§ What you have to do
Only what runs from the line with "Image resolution: width=1343" to the end of the data should appear in the answer, exactly as written and without pictures.

#### Data provided

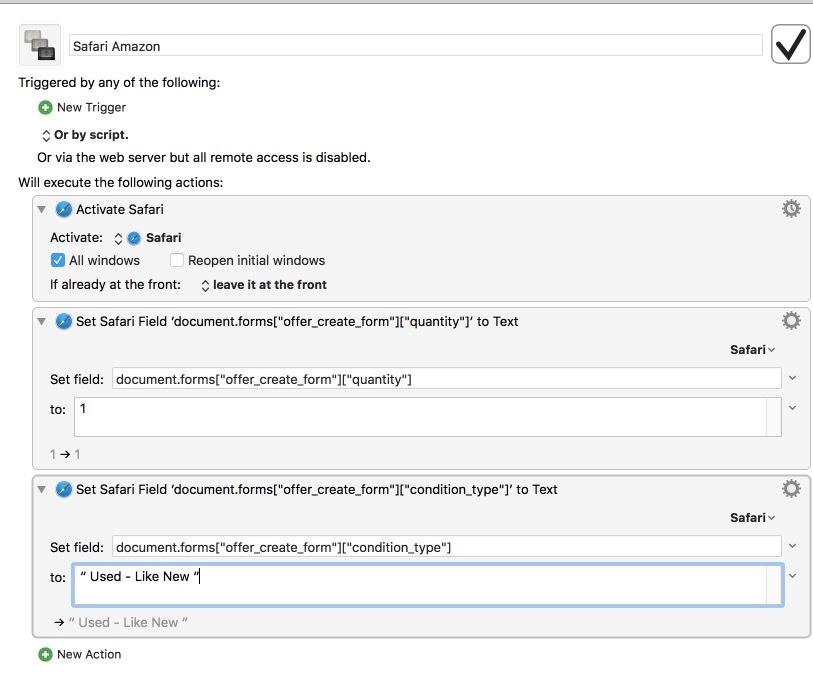Collapse the quantity Set Safari Field action
The image size is (813, 685).
[x=41, y=321]
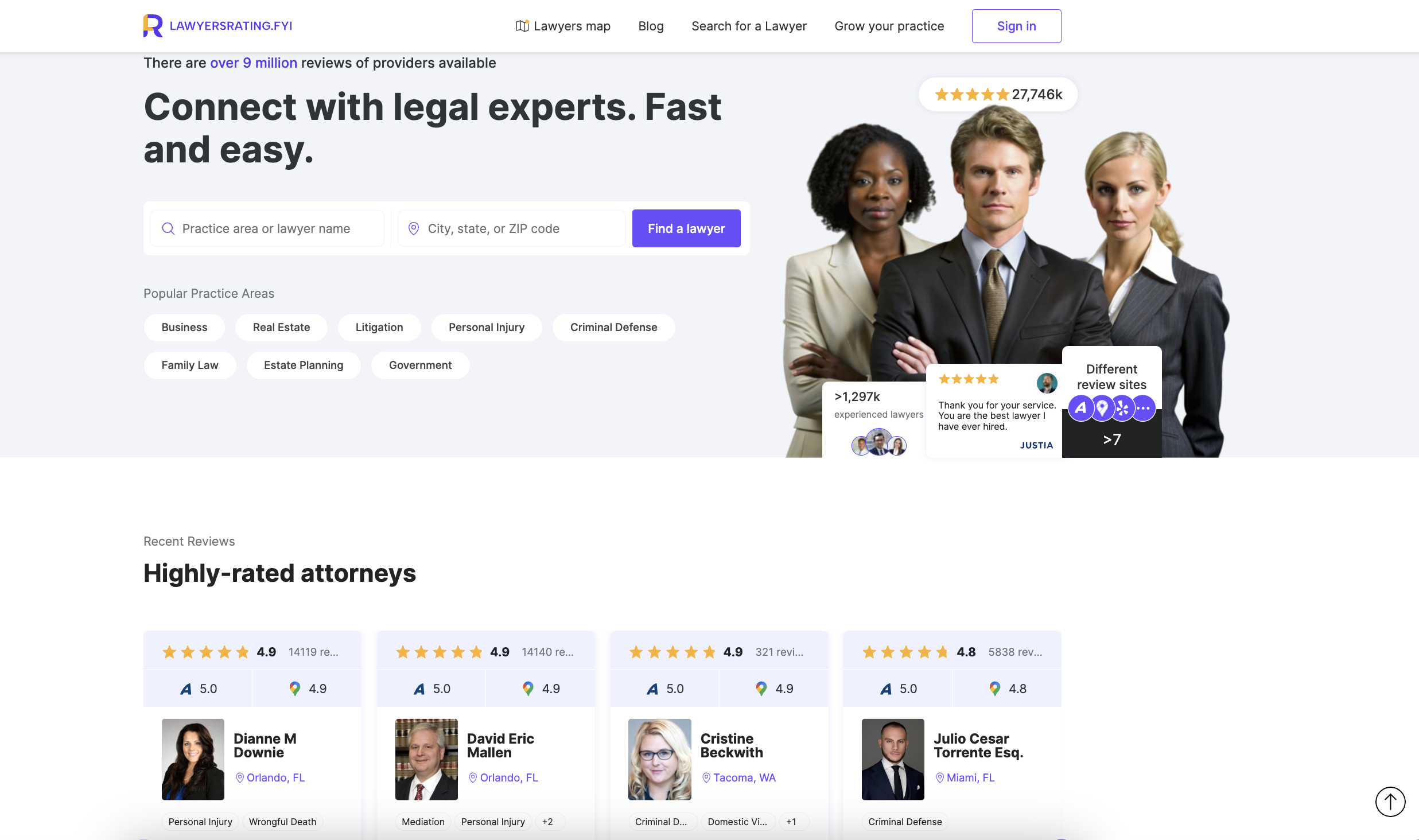Go to Grow your practice
The width and height of the screenshot is (1419, 840).
[889, 26]
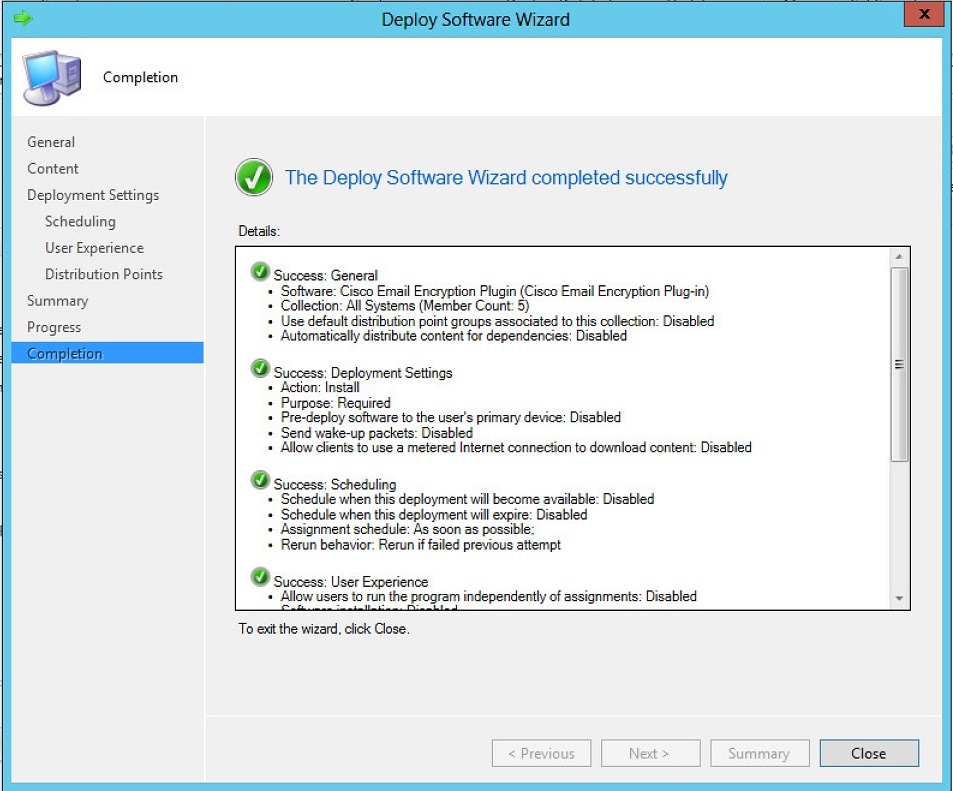Open the Deployment Settings step
Viewport: 953px width, 791px height.
tap(93, 195)
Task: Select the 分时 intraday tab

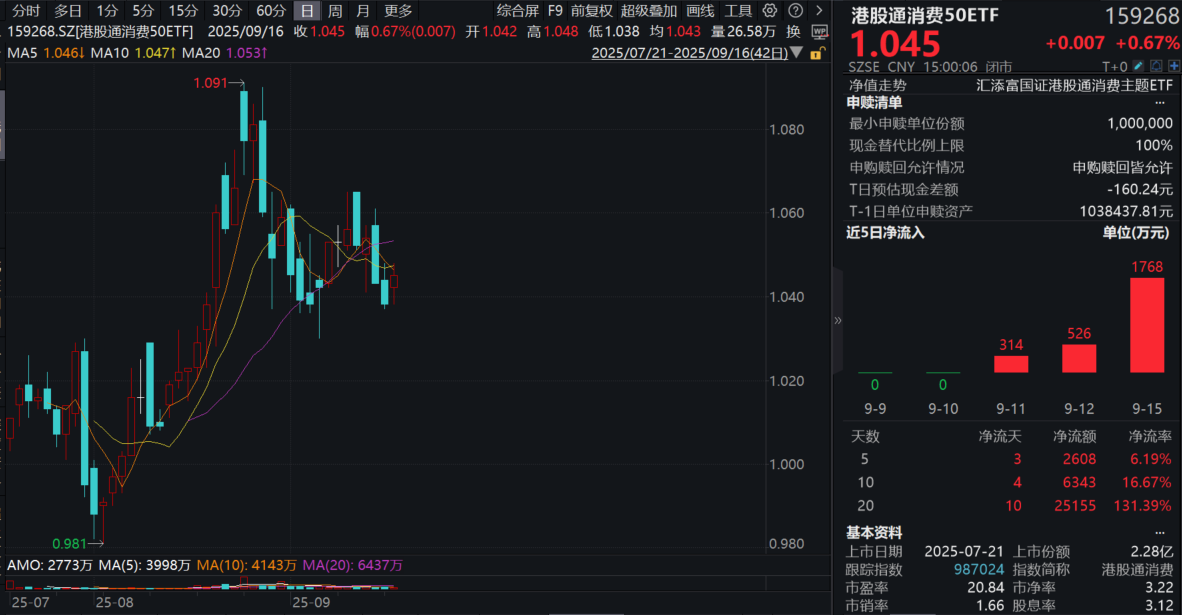Action: (26, 11)
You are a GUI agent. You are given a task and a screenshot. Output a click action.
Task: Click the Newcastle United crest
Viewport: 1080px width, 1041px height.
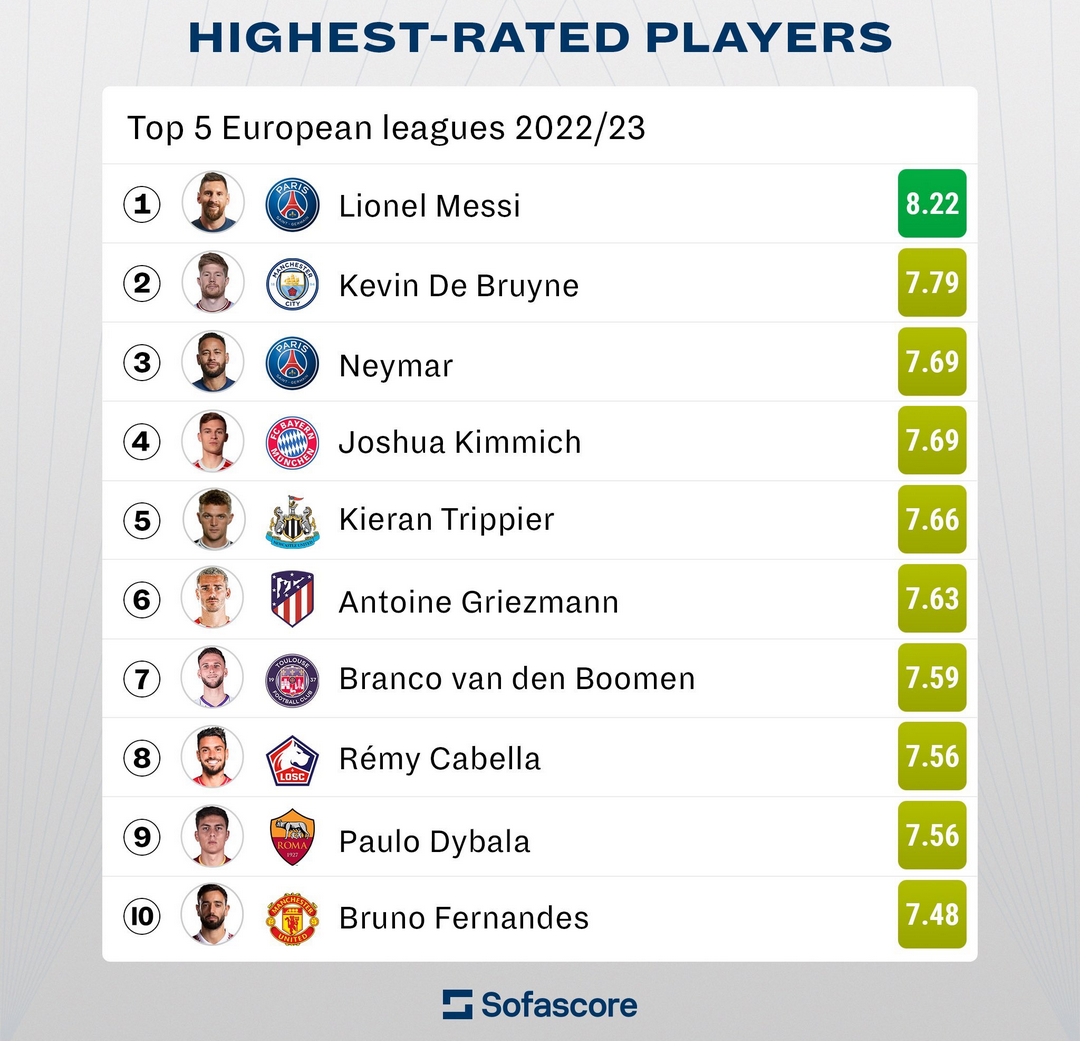(292, 522)
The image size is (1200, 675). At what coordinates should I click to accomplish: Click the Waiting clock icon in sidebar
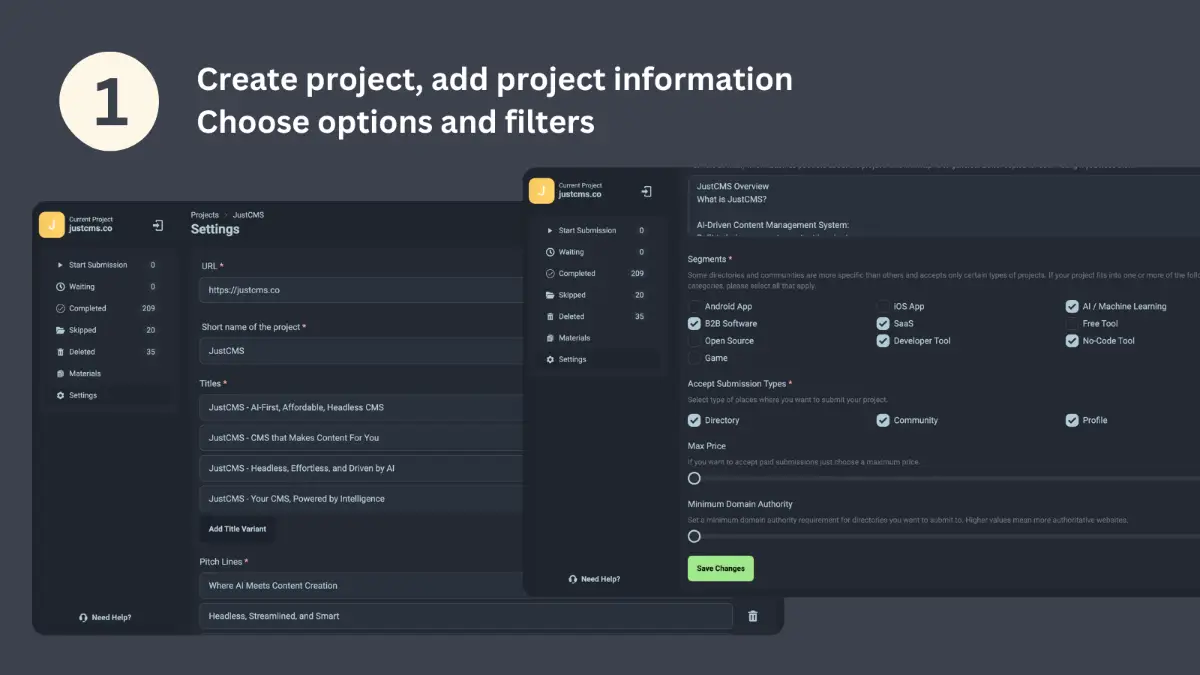(x=60, y=286)
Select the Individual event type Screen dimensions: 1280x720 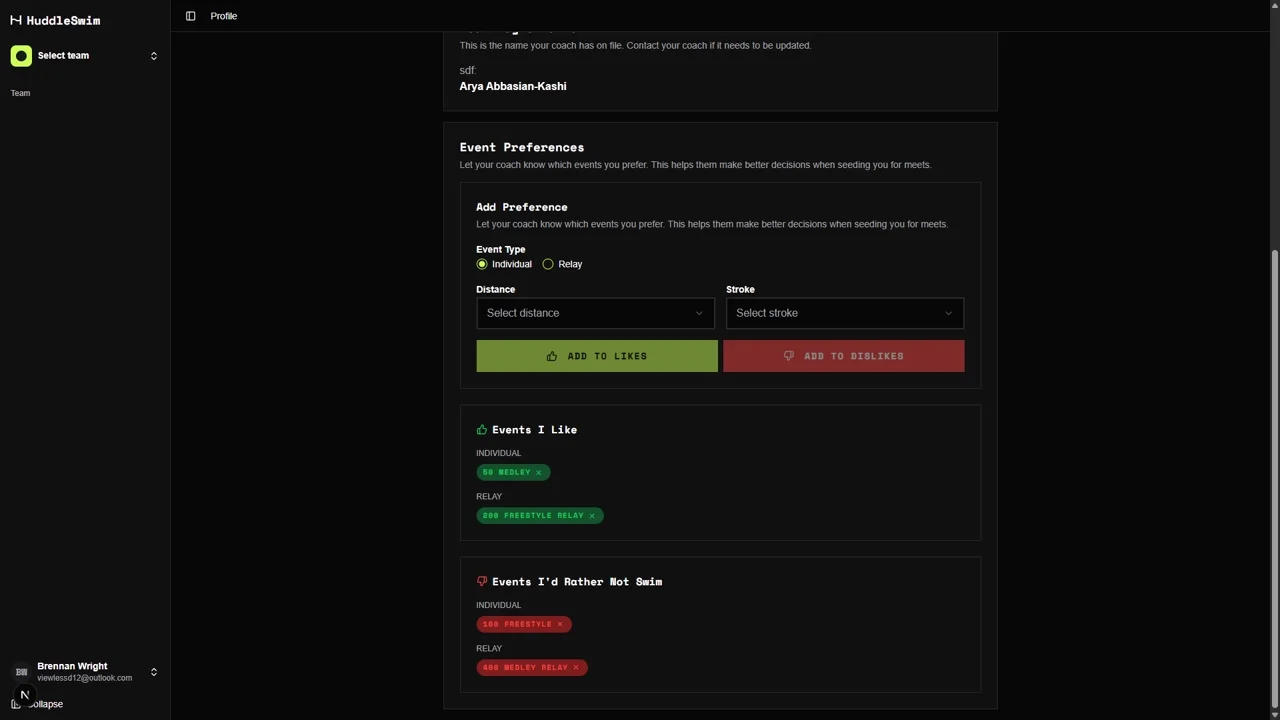(x=482, y=264)
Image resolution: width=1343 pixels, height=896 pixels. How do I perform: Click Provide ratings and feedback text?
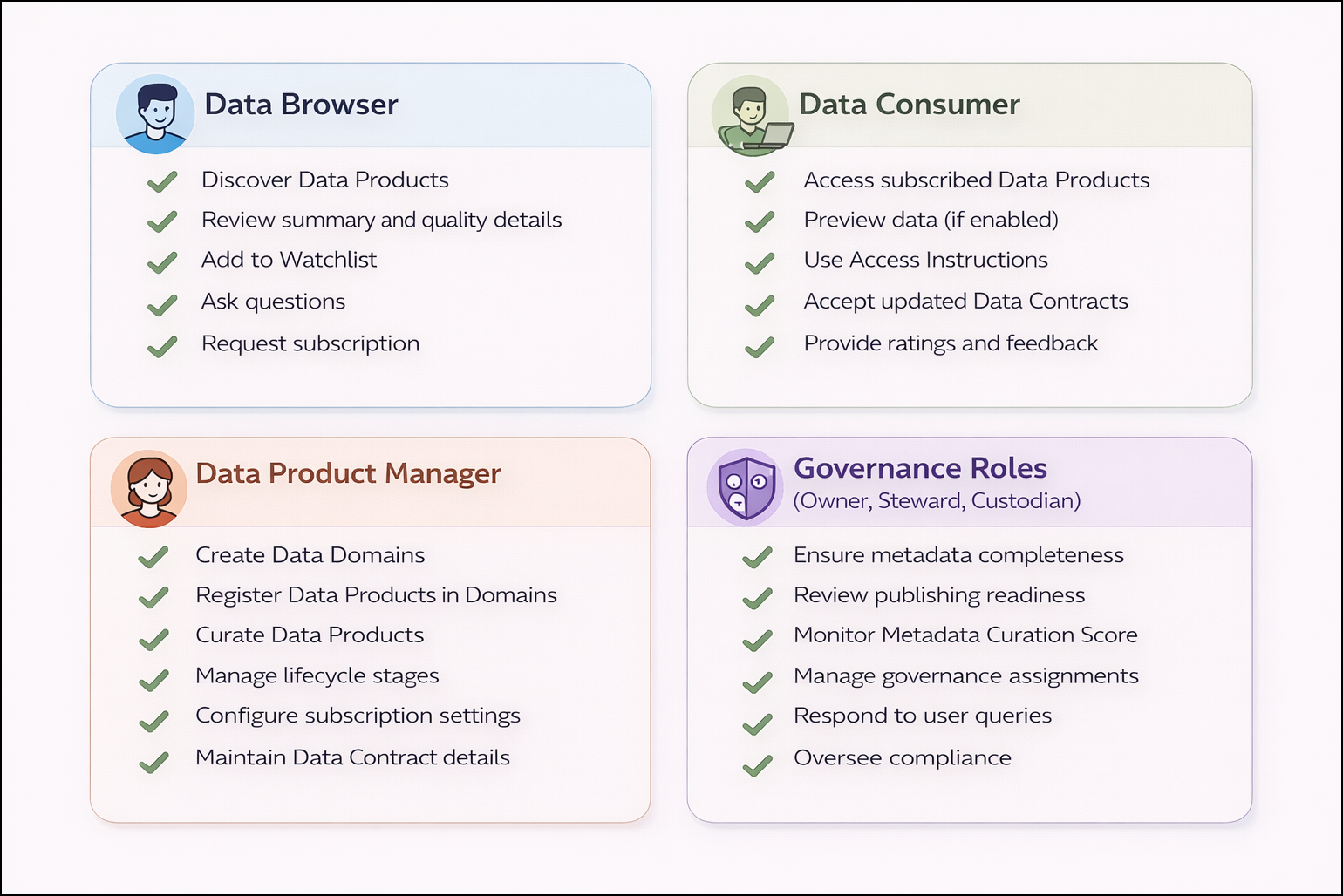(x=951, y=343)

########

§ Answer for this exercise
Image resolution: width=1343 pixels, height=896 pixels. How do I perform: Click Provide ratings and feedback text?
(x=951, y=343)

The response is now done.